Our team leads the development and optimization of on-device ML models for Amazon's hardware products, including audio, vision, and multi-modal AI features. We work at the critical intersection of ML innovation and silicon design, ensuring AI capabilities can run efficiently on resource-constrained devices.
Currently, we enable production ML models across multiple device families, including Echo, Ring/Blink, and other consumer devices. Our work directly impacts Amazon's customer experiences in consumer AI device market. The solutions we develop determine which AI features can be offered on-device versus requiring cloud connectivity, ultimately shaping product capabilities and customer experience across Amazon's hardware portfolio.
This is a unique opportunity to shape the future of AI in consumer devices at unprecedented scale. You'll be at the forefront of developing industry-first model architectures and compression techniques that will power AI features across millions of Amazon devices worldwide. Your innovations will directly enable new AI features that enhance how customers interact with Amazon products every day. Come join our team!
Key job responsibilities
As a Principal Applied Scientist, you will:
• Own the technical architecture and optimization strategy for ML models deployed across Amazon's device ecosystem, from existing to yet-to-be-shipped products.

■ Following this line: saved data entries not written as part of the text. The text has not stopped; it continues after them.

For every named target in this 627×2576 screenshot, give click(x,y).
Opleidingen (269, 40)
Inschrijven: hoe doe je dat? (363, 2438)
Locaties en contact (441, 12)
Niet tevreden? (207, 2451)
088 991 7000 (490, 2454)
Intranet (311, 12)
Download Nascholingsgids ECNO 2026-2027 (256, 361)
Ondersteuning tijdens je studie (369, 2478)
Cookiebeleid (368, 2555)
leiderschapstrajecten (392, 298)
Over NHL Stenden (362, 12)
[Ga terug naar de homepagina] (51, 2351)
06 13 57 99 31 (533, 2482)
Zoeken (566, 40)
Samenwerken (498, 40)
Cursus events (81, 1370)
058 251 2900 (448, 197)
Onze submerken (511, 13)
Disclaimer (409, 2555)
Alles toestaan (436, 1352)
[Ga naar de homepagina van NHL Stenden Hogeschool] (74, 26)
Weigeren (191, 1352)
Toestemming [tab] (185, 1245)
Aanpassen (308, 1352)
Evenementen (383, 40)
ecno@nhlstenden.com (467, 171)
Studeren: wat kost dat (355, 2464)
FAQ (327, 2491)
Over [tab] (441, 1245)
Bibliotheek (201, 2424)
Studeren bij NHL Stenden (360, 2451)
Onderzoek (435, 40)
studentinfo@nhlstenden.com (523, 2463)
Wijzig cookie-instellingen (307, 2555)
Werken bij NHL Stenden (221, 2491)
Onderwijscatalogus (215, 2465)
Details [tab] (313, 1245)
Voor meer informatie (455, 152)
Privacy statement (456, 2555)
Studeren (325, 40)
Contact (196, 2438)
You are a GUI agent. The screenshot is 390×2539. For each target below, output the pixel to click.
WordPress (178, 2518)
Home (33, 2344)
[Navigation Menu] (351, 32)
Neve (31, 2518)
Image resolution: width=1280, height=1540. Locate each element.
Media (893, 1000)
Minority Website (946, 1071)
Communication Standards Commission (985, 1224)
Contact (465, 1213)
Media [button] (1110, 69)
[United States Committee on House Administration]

• Develop novel model architectures optimized for our custom silicon, establishing new methodologies for model compression and quantization.
• Create an evaluation framework for model efficiency and implement multimodal optimization techniques that work across vision, language, and audio tasks.
• Define technical standards for model deployment and drive research initiatives in model efficiency to guide future silicon designs.
• Spend the majority of your time doing deep technical work - developing novel ML architectures, writing critical optimization code, and creating proof-of-concept implementations that demonstrate breakthrough efficiency gains.
• Influence architecture decisions impacting future silicon generations, establish standards for model optimization, and mentor others in advanced ML techniques.